Por aqui, há grande apreço por título, cargo, crachá, além da mania de opinar sobre tudo. É comum ver alguém opinando sobre o que não conhece, não estudou e não pesquisou
Diante de projetos absurdos apresentados por parlamentares no Congresso Nacional, Roberto Campos afirmou certa vez: “O mal do parlamento é que todos que vêm para cá querem fazer alguma coisa”. Em campanhas eleitorais no Brasil, é comum os candidatos à reeleição elogiarem a si mesmos em função da quantidade de projetos de lei por eles apresentados. Também é comum criticar os adversários que, durante o mandato, não tenham apresentado nem um projeto. Como ninguém é cobrado sobre a qualidade e a viabilidade das propostas, fica a impressão de que parlamentar bom é aquele que apresenta muitos projetos de lei.

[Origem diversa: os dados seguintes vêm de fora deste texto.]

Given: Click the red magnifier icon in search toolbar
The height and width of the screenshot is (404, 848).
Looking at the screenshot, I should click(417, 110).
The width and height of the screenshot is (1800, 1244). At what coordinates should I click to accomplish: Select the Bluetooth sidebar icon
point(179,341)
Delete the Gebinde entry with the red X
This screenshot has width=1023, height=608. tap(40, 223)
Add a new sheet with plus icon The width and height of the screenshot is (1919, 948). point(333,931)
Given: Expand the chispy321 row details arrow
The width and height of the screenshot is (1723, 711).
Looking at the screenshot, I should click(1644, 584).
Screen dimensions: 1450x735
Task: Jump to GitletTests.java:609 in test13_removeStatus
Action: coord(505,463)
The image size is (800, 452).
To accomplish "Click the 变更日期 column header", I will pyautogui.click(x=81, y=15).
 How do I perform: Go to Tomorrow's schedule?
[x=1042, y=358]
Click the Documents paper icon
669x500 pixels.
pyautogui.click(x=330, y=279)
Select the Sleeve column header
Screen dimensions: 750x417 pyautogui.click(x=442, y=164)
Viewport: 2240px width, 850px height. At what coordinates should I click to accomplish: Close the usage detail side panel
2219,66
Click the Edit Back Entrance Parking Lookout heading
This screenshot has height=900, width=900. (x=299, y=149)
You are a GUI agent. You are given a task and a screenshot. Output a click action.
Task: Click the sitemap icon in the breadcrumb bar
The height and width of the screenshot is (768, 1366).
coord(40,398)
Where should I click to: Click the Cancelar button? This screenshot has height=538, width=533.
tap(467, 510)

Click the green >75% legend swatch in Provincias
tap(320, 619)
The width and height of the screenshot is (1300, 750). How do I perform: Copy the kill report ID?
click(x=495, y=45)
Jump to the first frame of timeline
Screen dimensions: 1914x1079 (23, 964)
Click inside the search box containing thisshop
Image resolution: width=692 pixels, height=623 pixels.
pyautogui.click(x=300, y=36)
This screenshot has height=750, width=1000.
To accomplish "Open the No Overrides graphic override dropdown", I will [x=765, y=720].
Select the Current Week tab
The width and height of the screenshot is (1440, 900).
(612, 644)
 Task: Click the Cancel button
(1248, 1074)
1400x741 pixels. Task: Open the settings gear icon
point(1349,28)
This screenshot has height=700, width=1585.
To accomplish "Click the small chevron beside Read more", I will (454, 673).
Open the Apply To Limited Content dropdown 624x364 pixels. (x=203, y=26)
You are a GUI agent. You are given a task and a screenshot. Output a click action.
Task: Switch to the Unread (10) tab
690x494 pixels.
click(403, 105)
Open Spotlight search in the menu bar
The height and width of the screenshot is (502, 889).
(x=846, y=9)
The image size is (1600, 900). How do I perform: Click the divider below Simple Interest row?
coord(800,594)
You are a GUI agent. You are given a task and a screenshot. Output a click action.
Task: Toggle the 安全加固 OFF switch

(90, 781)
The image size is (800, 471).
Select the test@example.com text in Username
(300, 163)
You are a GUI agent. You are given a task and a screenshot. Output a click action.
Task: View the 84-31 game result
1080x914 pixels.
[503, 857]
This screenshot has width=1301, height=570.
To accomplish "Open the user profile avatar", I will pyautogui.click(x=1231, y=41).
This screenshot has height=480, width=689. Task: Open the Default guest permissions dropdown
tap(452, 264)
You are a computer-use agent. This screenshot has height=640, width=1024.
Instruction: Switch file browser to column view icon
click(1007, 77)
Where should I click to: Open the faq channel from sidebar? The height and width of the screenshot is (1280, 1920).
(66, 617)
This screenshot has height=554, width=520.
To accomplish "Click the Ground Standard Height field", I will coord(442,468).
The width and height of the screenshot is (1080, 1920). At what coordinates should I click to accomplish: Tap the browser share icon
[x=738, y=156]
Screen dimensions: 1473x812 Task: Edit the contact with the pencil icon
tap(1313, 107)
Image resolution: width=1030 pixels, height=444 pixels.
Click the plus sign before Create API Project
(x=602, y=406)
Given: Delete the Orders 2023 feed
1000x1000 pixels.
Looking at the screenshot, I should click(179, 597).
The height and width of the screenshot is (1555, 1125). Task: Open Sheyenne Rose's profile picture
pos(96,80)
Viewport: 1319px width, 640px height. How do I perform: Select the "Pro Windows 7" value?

Atualmente, há muitas propostas paradas nas gavetas do parlamento, as quais vão do absurdo ao ridículo, do inviável ao desnecessário, do jocoso ao trágico. Até aí, se não andarem nem forem aprovadas, não há maiores problemas, além de desperdício de tempo e dinheiro público para sustentar uma máquina de fabricar bobagens. O problema fica sério quando algum projeto de lei absurdo escapa do hospício propositório e vira lei.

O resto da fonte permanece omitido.